• What the task requires: From the line that holds "Instruction: Enable the PowerPort (14) filter" to the end of the records, reproduce every line exactly. No pictures.

• Exercise material:
↓

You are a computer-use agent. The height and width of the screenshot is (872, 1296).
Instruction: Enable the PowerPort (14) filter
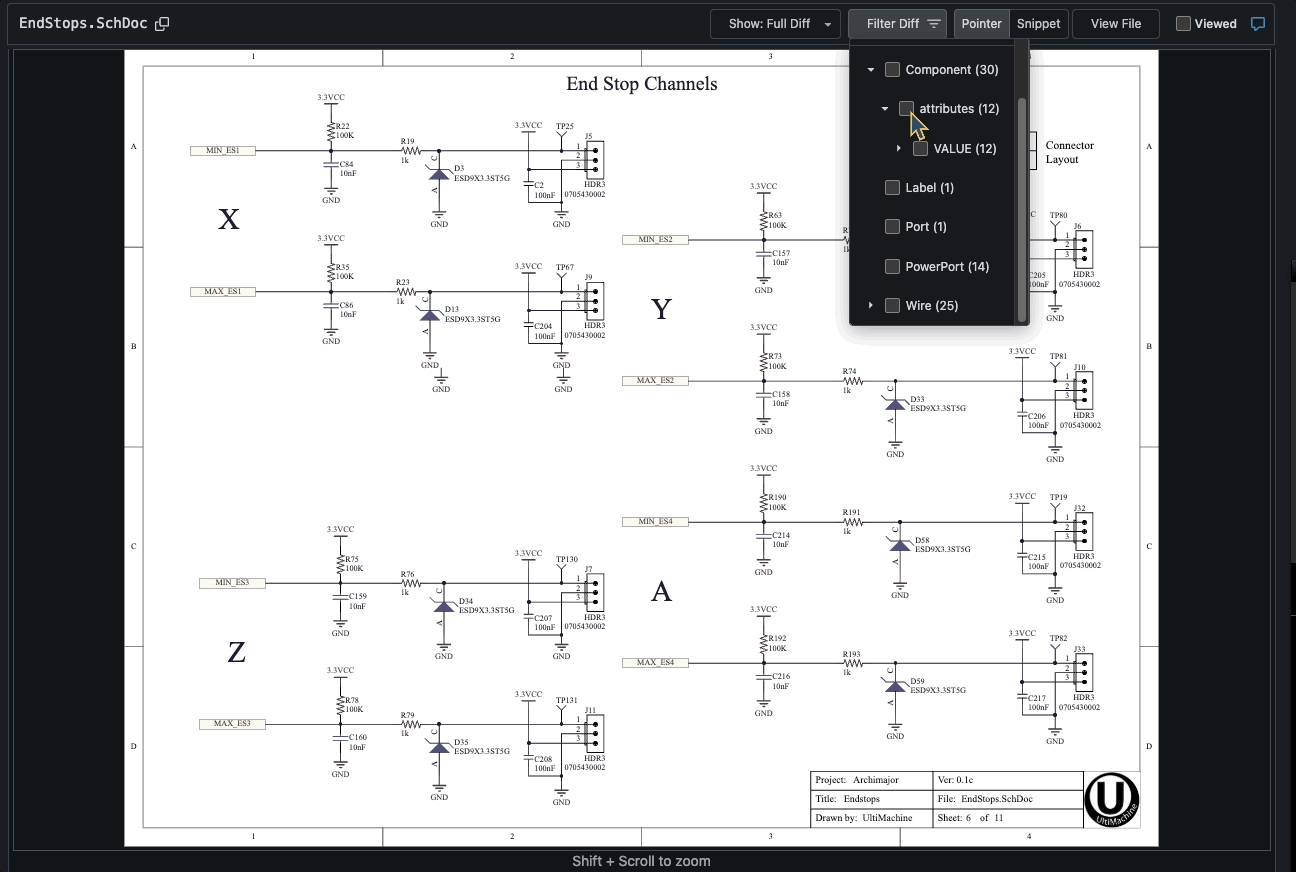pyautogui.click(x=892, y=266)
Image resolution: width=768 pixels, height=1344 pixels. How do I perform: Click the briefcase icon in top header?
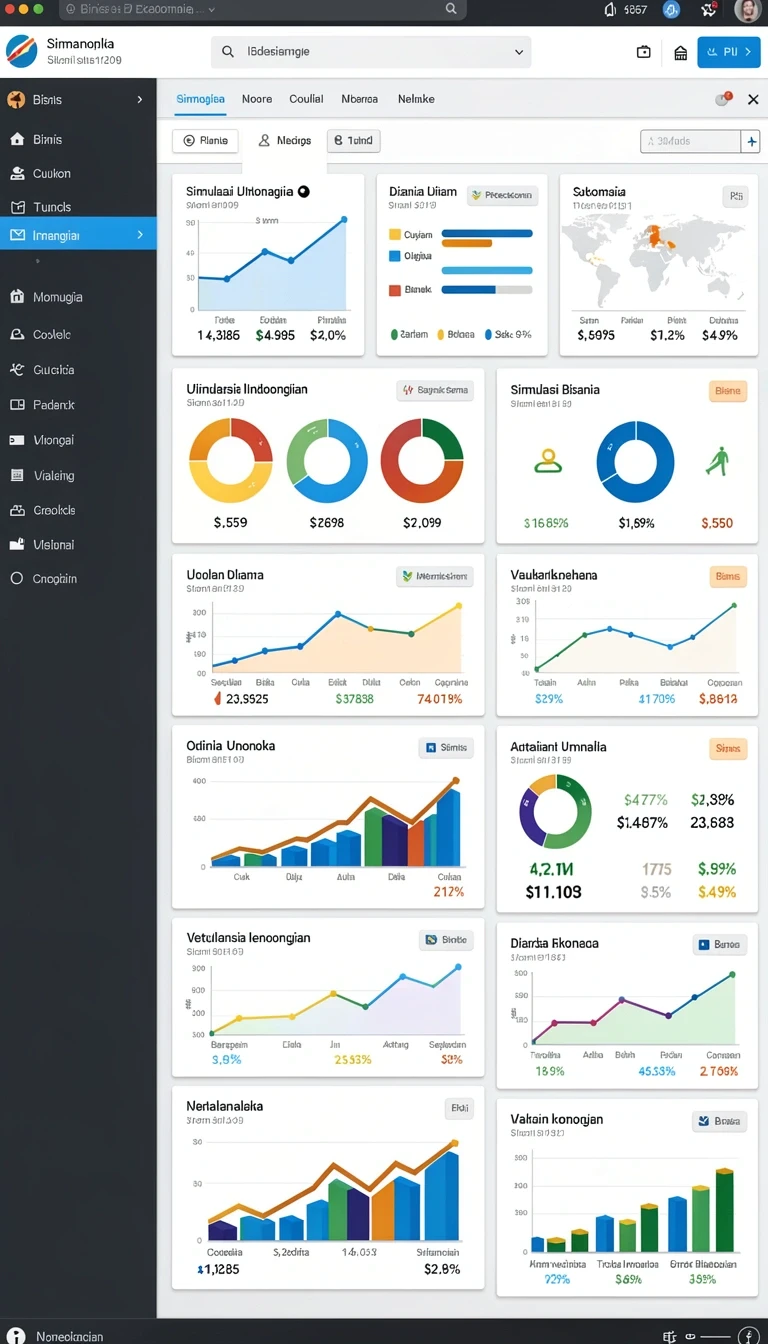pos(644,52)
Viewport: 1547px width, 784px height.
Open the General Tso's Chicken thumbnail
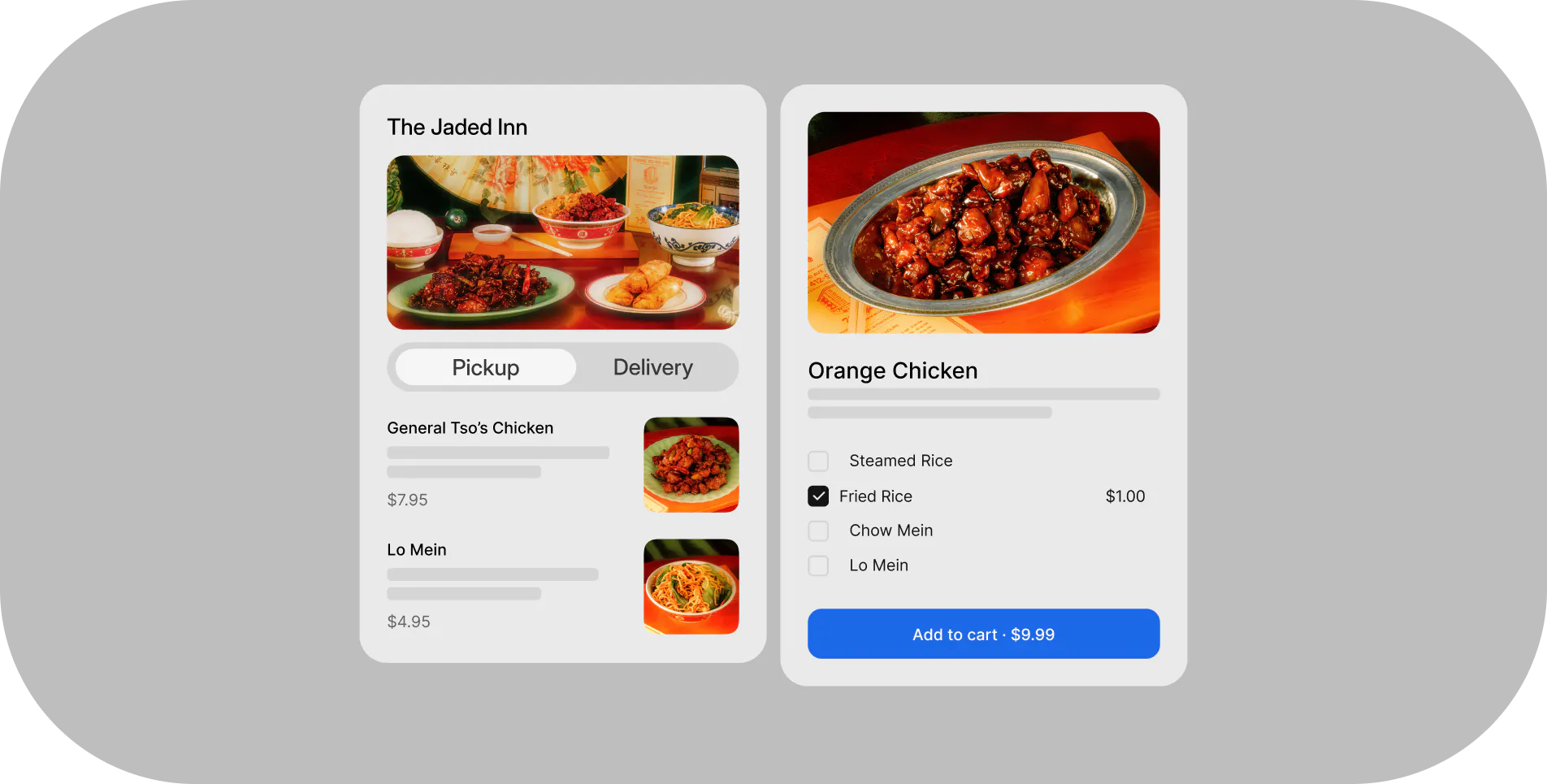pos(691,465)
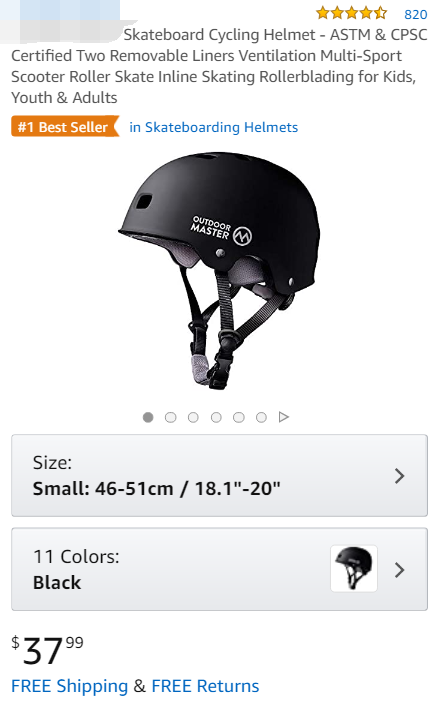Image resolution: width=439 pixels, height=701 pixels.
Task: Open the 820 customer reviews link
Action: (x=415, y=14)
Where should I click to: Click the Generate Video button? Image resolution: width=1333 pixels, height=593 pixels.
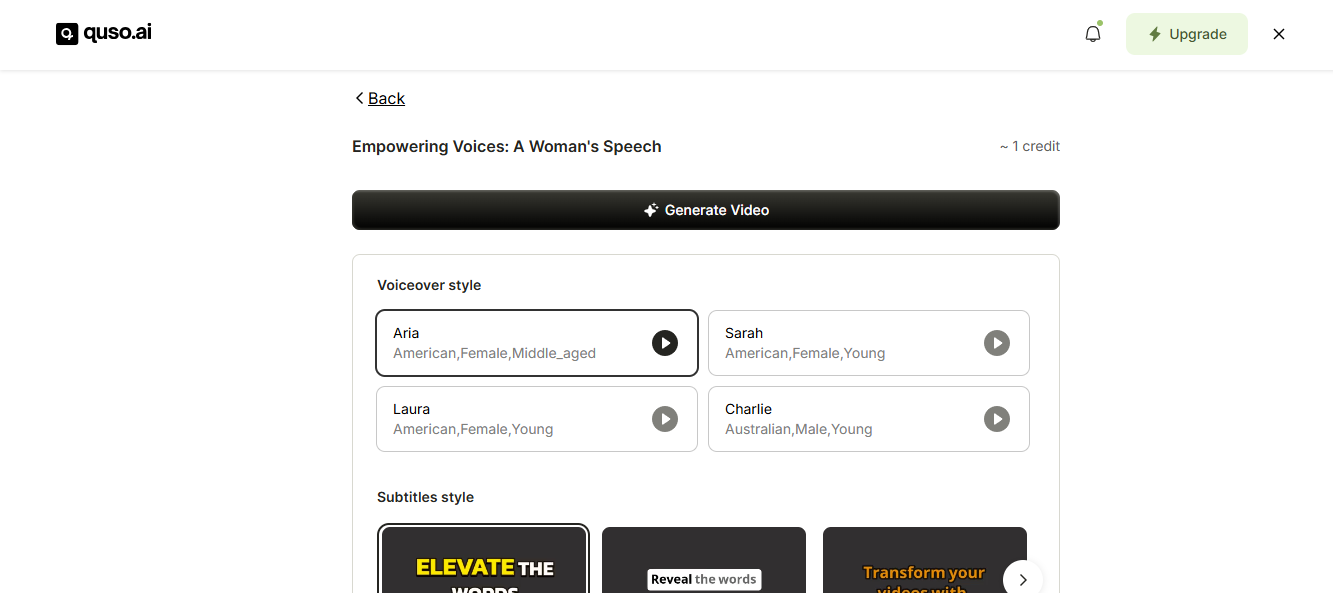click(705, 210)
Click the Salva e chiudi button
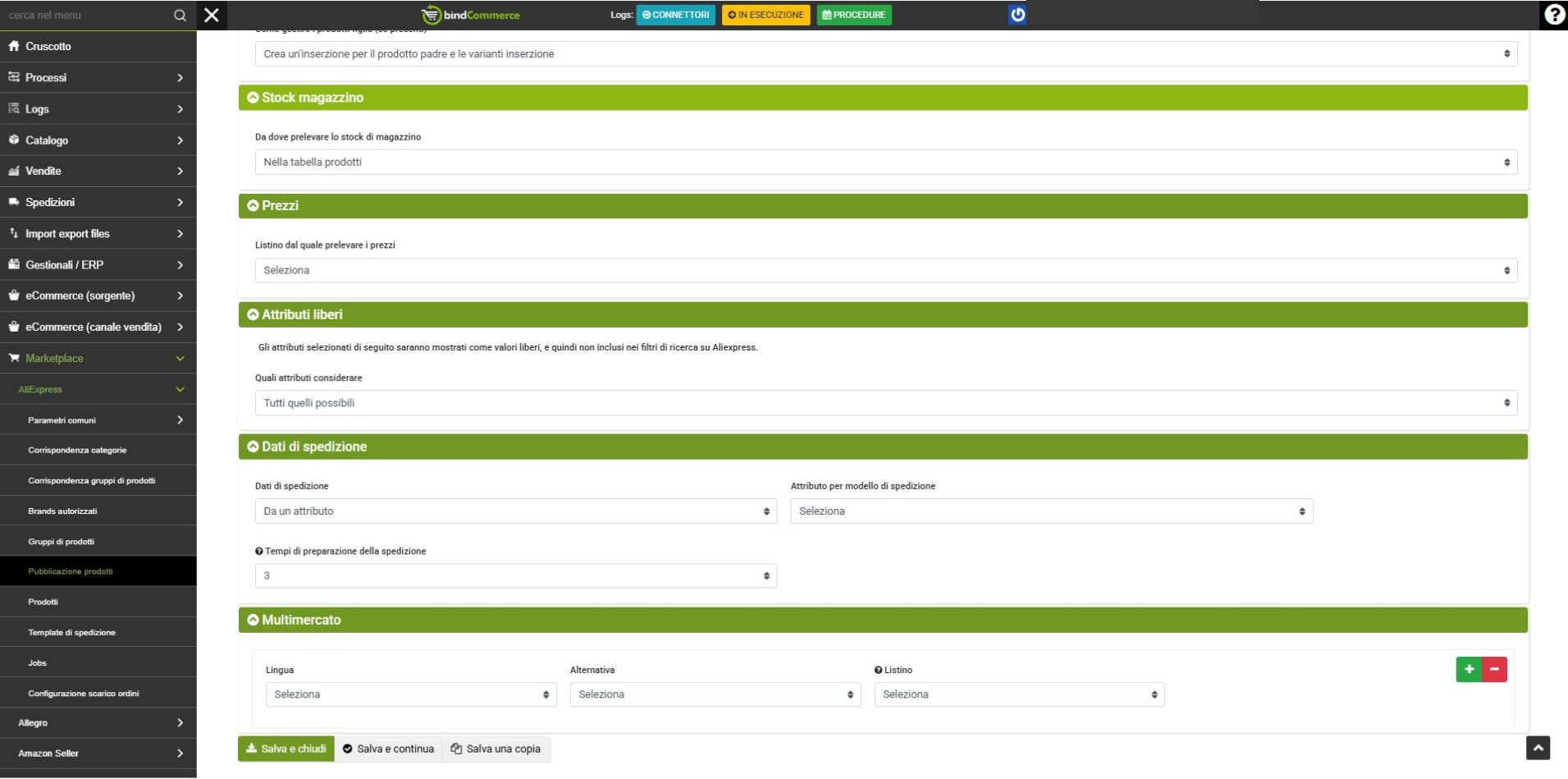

↑

• Solution to this problem:
Instruction: Enable the PowerPort (14) filter
pyautogui.click(x=892, y=266)
Image resolution: width=768 pixels, height=1344 pixels. How do I perform: Click the briefcase icon in top header?
pos(644,52)
Viewport: 1547px width, 784px height.
Open the General Tso's Chicken thumbnail
pos(691,465)
Image resolution: width=439 pixels, height=701 pixels.
Task: Open the 820 customer reviews link
Action: (x=415, y=14)
Where should I click to: Click the Generate Video button? Image resolution: width=1333 pixels, height=593 pixels.
click(705, 210)
Click the Salva e chiudi button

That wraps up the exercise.